** Selected passage follows **
Systems of Care

At CAMS-care UK, we are passionate about creating systems of care that result in the treatment of people with serious suicidal thoughts.

Public Awareness

Public awareness of suicide as a leading cause of death is growing. It is often the case that people suffering from serious suicidal thoughts will not reach out for help because they are worried that acknowledging their suicidality will lead to being invalidated or even being hospitalised (which can be a significant life disruption). While hospitalisation may be necessary in extreme cases, our goal should be to keep the service user out of the hospital for the benefit of the service user and the system of care as a whole. The goal of any system of care should be to provide resources to a large percentage of the population as effectively as possible. Growing numbers of celebrities have come forward with their mental health struggles and suicidal thoughts which may encourage more people who struggle to ask for help. We need to ensure that the right resources are available to effectively treat those who seek help.

Community Awareness

There are a number of training tools for communities and systems of care that educate everyone involved how to talk to people with serious suicidal thoughts. ‘Gatekeepers’ include essential workers and NHS staff, school counsellors, teachers, families and friends, first responders, mental health workers, volunteers and stakeholder organisation colleagues.
** End of Selected passage **
*Problem to solve:* Repeat everything from "There are a" down to "stakeholder organisation colleagues." in the systems of care passage, swapping "teachers" for "tutors".
** Data extract follows **
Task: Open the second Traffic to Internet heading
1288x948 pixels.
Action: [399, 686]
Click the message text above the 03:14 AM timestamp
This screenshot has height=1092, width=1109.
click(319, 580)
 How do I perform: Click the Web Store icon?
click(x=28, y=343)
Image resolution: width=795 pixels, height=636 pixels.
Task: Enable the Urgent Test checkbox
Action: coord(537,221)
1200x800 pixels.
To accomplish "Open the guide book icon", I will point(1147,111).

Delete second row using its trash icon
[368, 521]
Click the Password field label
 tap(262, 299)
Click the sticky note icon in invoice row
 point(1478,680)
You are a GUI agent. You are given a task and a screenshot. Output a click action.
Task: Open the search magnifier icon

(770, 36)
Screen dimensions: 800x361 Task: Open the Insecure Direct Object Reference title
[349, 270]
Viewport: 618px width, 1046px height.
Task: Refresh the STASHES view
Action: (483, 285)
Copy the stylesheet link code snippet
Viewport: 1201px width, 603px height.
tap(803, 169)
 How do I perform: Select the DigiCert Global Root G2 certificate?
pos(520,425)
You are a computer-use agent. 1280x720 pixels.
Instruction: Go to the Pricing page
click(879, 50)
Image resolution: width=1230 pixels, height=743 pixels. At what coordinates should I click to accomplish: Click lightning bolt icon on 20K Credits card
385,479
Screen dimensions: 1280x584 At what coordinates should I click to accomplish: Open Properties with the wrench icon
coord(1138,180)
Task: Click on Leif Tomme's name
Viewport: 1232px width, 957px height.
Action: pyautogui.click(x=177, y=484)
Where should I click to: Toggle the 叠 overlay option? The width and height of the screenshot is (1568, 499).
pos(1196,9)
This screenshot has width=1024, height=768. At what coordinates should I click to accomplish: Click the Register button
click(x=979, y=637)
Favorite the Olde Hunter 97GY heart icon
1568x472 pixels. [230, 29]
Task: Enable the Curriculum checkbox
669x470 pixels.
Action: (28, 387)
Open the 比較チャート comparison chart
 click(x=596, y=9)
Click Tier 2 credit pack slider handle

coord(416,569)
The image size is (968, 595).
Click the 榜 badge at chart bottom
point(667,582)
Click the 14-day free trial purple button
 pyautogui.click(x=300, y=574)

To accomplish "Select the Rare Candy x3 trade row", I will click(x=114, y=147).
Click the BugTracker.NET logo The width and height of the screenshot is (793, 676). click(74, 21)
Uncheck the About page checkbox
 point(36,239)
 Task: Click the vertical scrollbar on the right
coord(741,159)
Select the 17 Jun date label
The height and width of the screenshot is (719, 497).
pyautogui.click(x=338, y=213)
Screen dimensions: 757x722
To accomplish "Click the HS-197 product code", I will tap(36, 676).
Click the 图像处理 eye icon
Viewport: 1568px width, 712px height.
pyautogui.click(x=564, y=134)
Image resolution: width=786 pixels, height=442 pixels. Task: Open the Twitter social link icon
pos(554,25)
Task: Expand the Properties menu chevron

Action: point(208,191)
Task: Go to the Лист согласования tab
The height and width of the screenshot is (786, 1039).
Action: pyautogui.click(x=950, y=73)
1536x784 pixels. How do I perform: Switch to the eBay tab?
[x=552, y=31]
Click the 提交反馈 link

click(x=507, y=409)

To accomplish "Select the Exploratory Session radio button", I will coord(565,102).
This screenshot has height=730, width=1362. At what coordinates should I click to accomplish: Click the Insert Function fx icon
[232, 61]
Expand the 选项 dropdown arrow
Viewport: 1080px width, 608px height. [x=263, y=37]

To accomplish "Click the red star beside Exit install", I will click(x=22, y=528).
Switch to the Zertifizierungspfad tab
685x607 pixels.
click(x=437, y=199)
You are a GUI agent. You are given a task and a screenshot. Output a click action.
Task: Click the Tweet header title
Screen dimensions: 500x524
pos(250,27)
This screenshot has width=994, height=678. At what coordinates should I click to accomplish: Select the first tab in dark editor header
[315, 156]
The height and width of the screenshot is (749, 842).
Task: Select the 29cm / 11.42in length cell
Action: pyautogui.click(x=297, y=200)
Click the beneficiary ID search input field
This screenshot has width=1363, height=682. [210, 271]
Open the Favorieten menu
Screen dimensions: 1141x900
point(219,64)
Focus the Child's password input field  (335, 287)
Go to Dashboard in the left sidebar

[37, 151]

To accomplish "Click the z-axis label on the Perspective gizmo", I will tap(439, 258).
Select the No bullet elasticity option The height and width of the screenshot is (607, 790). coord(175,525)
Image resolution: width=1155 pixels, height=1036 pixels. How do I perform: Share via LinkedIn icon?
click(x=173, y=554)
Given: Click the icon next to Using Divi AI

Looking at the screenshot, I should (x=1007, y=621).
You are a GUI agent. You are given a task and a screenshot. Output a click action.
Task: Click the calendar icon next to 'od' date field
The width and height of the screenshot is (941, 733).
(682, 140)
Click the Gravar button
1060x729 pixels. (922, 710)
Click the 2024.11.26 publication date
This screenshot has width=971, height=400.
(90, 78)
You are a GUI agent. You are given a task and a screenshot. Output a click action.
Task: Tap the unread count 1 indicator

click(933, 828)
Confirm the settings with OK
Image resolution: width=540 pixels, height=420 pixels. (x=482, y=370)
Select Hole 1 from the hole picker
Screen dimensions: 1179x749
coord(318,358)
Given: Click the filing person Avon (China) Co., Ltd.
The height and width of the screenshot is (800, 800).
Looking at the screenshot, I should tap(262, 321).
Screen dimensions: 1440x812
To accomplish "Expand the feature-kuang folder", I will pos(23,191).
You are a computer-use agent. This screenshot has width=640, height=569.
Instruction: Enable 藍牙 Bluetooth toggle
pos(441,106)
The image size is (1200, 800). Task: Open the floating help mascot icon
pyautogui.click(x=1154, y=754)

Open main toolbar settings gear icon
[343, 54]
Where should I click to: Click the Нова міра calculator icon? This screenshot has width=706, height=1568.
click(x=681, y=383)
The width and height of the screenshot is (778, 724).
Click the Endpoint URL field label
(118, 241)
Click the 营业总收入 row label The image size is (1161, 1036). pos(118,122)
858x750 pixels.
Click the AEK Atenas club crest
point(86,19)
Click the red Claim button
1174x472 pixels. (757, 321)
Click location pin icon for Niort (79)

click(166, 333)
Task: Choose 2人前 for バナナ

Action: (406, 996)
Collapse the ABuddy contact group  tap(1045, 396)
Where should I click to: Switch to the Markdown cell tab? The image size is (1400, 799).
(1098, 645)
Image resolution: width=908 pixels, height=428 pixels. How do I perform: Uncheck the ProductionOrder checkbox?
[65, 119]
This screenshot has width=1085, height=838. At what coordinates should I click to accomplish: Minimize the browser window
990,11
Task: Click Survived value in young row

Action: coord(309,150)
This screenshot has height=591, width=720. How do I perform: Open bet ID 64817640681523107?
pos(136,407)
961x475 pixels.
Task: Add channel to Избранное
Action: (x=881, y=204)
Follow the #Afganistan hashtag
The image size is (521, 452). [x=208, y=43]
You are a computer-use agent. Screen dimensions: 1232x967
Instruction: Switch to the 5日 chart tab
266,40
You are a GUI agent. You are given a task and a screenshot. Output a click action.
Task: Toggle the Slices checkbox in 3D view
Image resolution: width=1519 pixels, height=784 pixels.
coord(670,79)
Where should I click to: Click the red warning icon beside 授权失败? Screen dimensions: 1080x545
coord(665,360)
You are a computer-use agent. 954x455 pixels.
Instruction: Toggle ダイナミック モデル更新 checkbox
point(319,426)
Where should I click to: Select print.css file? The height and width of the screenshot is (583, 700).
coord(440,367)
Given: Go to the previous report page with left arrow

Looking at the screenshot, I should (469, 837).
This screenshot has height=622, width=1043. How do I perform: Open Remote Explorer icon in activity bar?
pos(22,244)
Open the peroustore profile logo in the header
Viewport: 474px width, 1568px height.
** End of Data extract **
*Result:*
There are a number of training tools for communities and systems of care that educate everyone involved how to talk to people with serious suicidal thoughts. ‘Gatekeepers’ include essential workers and NHS staff, school counsellors, tutors, families and friends, first responders, mental health workers, volunteers and stakeholder organisation colleagues.